[Données de travail]:
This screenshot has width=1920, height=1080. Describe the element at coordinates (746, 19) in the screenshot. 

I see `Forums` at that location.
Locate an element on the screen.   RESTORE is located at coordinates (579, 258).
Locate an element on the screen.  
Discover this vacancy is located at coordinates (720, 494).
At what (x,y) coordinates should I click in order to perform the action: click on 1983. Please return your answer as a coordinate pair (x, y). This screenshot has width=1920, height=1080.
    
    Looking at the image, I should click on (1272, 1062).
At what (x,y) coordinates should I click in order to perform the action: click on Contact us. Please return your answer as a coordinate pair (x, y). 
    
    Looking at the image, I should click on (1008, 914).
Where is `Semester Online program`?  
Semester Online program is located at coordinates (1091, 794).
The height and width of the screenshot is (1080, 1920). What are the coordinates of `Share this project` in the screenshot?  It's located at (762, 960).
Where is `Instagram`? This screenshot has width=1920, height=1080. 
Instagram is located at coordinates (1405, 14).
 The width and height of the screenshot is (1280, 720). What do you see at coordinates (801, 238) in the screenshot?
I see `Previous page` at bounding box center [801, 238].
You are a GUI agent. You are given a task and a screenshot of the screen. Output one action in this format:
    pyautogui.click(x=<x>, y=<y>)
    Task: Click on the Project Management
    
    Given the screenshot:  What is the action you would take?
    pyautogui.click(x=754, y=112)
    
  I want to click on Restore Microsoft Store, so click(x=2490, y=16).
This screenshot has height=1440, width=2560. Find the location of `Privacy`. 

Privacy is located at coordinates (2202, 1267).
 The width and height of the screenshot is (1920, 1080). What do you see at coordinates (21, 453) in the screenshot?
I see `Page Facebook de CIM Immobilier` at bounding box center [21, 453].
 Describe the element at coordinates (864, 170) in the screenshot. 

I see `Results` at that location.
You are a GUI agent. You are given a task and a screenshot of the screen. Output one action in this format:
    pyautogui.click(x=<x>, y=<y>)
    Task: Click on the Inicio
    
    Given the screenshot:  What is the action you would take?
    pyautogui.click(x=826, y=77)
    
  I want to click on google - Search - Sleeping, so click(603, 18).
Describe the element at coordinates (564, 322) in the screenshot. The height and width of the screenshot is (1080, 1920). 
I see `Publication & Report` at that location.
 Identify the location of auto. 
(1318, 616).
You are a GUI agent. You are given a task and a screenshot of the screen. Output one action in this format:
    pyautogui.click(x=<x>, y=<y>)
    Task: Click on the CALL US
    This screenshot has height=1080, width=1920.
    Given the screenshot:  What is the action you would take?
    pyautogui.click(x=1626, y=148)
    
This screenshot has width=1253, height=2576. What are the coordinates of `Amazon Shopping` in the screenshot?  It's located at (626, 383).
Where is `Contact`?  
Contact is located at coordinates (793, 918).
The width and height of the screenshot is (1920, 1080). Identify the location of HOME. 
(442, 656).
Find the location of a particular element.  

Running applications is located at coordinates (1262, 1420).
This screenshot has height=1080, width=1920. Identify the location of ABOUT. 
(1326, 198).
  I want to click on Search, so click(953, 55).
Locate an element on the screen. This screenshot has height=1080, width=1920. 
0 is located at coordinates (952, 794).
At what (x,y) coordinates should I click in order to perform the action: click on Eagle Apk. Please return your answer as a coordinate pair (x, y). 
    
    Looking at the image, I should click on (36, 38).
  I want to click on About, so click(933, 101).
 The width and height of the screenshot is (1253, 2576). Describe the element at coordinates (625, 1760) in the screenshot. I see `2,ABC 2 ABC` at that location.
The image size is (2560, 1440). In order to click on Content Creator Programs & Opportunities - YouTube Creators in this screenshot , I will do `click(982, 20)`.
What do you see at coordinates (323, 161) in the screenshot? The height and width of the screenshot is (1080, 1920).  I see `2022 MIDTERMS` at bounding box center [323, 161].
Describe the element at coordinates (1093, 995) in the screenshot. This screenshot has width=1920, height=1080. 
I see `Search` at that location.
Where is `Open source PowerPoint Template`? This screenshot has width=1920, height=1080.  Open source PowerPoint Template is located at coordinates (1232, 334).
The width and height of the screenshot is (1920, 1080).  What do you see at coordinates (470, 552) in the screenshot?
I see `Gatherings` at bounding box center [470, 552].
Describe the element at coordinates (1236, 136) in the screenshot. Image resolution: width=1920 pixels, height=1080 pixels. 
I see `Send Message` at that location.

[Consigne]: Recopiez les items depuis leur début jusqu'à la ligne qui contient « Looking at the image, I should click on (1008, 914). », celle-ci comprise, en remplaçant « Contact us » par « About us » et sans rien changer d'autre.

[Réponse attendue]:
This screenshot has width=1920, height=1080. Describe the element at coordinates (746, 19) in the screenshot. 

I see `Forums` at that location.
Locate an element on the screen.   RESTORE is located at coordinates (579, 258).
Locate an element on the screen.  
Discover this vacancy is located at coordinates (720, 494).
At what (x,y) coordinates should I click in order to perform the action: click on 1983. Please return your answer as a coordinate pair (x, y). This screenshot has width=1920, height=1080.
    
    Looking at the image, I should click on (1272, 1062).
At what (x,y) coordinates should I click in order to perform the action: click on About us. Please return your answer as a coordinate pair (x, y). 
    
    Looking at the image, I should click on (1008, 914).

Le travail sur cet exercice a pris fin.